**Provided text:**
Lytic phages directly address this gap. Because they replicate at the infection site, they amplify dose in situ; because killing is receptor-mediated rather than dependent on bacterial metabolism, they remain active against MRSA and slow-growing, biofilm-embedded cells; and phage activity can erode the biofilm matrix itself. Their strain specificity largely spares the surrounding microbiome. Critically, phages synergize with antistaphylococcal antibiotics: in a controlled rat PJI model, phage plus vancomycin yielded a ~22.5-fold drop in S. aureus burden versus roughly 5–6-fold for either agent alone (Morris et al., 2019). Human evidence, while still early, is encouraging—documented salvage of an MSSA prosthetic knee (Ramirez-Sanchez et al., 2021) and a recalcitrant MRSA prosthetic knee (Doub et al., 2022), both with locally and/or systemically administered phages and generally mild adverse events. This proposal advances rigorous, US-focused, orthopedic-specific preclinical and translational science squarely within the NIAMS musculoskeletal-infection mission; the antimicrobial-resistance dimension is also relevant to broader federal AMR priorities [ILLUSTRATIVE].

Innovation

This project is innovative in three respects, each grounded in the cited evidence rather than aspiration.

First, it targets the biofilm-on-hardware problem directly, pairing an intra-articularly delivered lytic cocktail with the DAIR surgical workflow so biofilm is attacked precisely when the joint is open and the implant is retained—an implant-sparing strategy rather than staged revision, aligned with the DAIR-based design now in clinical testing (NCT06605651).

**Data section:**

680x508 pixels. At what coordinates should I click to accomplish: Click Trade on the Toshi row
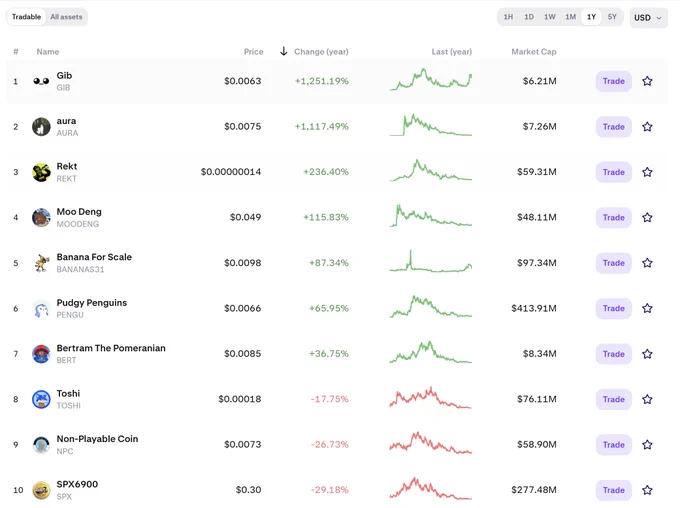point(613,399)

**Activities:**
**a.** Reproduce the portion of the phage-therapy proposal that begins at the words "This project is" and stops after the words "clinical testing (NCT06605651).".
**b.** Does each of these statements agree with the phage-therapy proposal? Answer yes or no for each, and quote the words from it that decide the answer.
(i) In the rat PJI model, phage plus vancomycin cut S. aureus burden by about 22.5-fold.
(ii) The project favors staged revision over retaining the implant.
(iii) Phage killing depends on bacterial metabolism.

**Task solutions:**
**a.**
This project is innovative in three respects, each grounded in the cited evidence rather than aspiration.

First, it targets the biofilm-on-hardware problem directly, pairing an intra-articularly delivered lytic cocktail with the DAIR surgical workflow so biofilm is attacked precisely when the joint is open and the implant is retained—an implant-sparing strategy rather than staged revision, aligned with the DAIR-based design now in clinical testing (NCT06605651).

**b.**
(i) Yes: "phage plus vancomycin yielded a ~22.5-fold drop in S. aureus burden"
(ii) No: "an implant-sparing strategy rather than staged revision"
(iii) No: "killing is receptor-mediated rather than dependent on bacterial metabolism"